Pointing records for text and elements:
————

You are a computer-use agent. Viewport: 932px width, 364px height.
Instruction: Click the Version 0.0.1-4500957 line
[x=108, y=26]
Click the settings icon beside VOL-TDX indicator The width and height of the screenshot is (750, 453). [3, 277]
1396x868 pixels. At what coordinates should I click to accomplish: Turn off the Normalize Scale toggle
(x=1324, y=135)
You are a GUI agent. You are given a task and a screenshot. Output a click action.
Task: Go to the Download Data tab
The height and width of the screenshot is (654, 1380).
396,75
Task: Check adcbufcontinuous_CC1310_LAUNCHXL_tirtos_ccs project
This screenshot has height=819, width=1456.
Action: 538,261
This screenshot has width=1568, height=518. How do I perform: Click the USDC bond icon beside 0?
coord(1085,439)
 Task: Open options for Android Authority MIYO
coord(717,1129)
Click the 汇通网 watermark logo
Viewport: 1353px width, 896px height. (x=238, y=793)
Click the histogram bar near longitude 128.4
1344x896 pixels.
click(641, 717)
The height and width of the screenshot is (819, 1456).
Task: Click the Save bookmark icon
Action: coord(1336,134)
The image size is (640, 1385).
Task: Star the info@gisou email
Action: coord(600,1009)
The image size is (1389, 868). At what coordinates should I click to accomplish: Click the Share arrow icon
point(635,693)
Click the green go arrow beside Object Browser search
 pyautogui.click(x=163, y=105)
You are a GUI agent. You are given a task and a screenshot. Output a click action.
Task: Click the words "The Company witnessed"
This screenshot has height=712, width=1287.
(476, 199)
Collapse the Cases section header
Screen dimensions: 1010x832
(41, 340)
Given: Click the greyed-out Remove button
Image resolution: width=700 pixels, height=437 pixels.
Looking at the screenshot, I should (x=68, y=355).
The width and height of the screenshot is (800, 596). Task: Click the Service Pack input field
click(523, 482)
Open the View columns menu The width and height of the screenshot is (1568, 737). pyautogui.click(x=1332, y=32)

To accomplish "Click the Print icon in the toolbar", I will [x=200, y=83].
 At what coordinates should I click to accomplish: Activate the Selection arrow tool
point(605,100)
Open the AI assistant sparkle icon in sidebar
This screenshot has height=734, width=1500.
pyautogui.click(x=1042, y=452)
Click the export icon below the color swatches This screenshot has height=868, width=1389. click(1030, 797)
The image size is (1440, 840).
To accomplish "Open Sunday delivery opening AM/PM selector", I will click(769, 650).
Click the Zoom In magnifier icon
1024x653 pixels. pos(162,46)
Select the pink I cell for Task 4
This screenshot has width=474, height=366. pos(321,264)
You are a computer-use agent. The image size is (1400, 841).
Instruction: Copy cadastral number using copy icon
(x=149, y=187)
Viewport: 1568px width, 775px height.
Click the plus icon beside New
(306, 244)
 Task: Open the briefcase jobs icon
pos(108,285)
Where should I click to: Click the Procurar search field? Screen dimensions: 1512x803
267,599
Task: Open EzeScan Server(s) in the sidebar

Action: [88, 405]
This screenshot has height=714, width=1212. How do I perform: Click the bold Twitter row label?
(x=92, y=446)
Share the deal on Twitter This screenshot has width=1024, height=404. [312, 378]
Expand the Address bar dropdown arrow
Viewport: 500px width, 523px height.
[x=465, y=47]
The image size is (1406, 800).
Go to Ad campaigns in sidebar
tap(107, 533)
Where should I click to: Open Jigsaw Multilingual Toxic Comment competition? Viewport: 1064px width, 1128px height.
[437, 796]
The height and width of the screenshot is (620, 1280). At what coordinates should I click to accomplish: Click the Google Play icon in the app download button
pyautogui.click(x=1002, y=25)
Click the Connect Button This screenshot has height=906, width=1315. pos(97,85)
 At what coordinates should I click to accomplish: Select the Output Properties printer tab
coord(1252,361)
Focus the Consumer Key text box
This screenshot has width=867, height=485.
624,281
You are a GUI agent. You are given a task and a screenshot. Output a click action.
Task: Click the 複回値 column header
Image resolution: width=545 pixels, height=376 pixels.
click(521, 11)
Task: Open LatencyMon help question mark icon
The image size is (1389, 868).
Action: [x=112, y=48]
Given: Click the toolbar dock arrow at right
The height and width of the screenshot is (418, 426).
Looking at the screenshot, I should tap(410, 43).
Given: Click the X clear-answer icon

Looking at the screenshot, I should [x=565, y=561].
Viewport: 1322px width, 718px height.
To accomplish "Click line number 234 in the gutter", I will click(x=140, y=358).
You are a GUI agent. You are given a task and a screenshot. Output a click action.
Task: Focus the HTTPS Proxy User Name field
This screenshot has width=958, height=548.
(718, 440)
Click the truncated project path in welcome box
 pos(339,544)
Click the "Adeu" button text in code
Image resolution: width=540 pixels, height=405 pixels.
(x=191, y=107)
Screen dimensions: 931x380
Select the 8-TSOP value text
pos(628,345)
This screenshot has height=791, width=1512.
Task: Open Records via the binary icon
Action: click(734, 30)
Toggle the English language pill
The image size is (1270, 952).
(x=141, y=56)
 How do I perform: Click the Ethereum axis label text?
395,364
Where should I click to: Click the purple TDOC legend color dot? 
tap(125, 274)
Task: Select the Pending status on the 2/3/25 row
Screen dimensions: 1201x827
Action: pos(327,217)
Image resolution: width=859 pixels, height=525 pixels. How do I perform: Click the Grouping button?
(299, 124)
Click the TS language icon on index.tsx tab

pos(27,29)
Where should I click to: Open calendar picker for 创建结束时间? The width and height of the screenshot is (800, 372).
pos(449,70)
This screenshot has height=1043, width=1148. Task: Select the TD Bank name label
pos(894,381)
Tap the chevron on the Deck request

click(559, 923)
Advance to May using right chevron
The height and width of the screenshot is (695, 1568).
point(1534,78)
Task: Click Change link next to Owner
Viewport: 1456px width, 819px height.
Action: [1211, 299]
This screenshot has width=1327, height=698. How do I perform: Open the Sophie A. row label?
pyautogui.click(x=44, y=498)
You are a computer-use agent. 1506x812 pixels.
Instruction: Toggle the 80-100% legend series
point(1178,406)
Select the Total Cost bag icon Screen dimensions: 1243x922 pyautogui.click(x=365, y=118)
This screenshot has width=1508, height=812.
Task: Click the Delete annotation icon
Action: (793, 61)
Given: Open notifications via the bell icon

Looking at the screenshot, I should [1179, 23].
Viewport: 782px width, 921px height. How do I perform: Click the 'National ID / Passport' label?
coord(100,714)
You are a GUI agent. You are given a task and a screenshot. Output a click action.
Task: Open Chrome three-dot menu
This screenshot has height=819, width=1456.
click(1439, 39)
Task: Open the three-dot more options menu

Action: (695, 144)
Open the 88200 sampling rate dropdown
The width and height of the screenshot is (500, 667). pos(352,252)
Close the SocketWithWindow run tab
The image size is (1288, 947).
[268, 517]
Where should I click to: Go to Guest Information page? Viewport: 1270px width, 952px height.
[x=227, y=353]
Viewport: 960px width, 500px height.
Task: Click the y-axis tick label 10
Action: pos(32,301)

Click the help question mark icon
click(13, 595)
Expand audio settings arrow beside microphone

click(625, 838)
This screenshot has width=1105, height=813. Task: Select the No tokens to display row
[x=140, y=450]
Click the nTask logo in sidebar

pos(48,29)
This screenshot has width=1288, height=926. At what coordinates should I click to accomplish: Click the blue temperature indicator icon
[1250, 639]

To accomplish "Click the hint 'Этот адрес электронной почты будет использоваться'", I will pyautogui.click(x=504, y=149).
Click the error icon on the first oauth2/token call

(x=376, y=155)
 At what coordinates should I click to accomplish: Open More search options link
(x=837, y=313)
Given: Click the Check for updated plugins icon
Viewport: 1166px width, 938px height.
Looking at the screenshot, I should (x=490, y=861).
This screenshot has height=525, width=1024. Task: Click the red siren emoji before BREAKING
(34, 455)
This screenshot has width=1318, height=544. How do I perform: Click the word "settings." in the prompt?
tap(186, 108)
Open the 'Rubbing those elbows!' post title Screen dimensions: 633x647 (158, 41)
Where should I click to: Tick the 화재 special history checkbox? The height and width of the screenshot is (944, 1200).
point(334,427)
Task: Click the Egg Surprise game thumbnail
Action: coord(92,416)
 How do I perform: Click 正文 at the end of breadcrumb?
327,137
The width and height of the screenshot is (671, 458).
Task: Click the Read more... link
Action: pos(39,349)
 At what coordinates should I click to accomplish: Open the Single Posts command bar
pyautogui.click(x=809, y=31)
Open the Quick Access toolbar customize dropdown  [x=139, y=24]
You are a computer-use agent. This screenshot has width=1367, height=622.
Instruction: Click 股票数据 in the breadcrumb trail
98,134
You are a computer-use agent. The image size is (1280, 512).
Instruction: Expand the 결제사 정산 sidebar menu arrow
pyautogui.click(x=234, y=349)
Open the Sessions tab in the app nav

————

Locate every line in the listing above that contains the word "toolbar" and copy each one in full. Case counts.

Worked solution:
To accomplish "Click the Print icon in the toolbar", I will [x=200, y=83].
Given: Click the toolbar dock arrow at right
Open the Quick Access toolbar customize dropdown  [x=139, y=24]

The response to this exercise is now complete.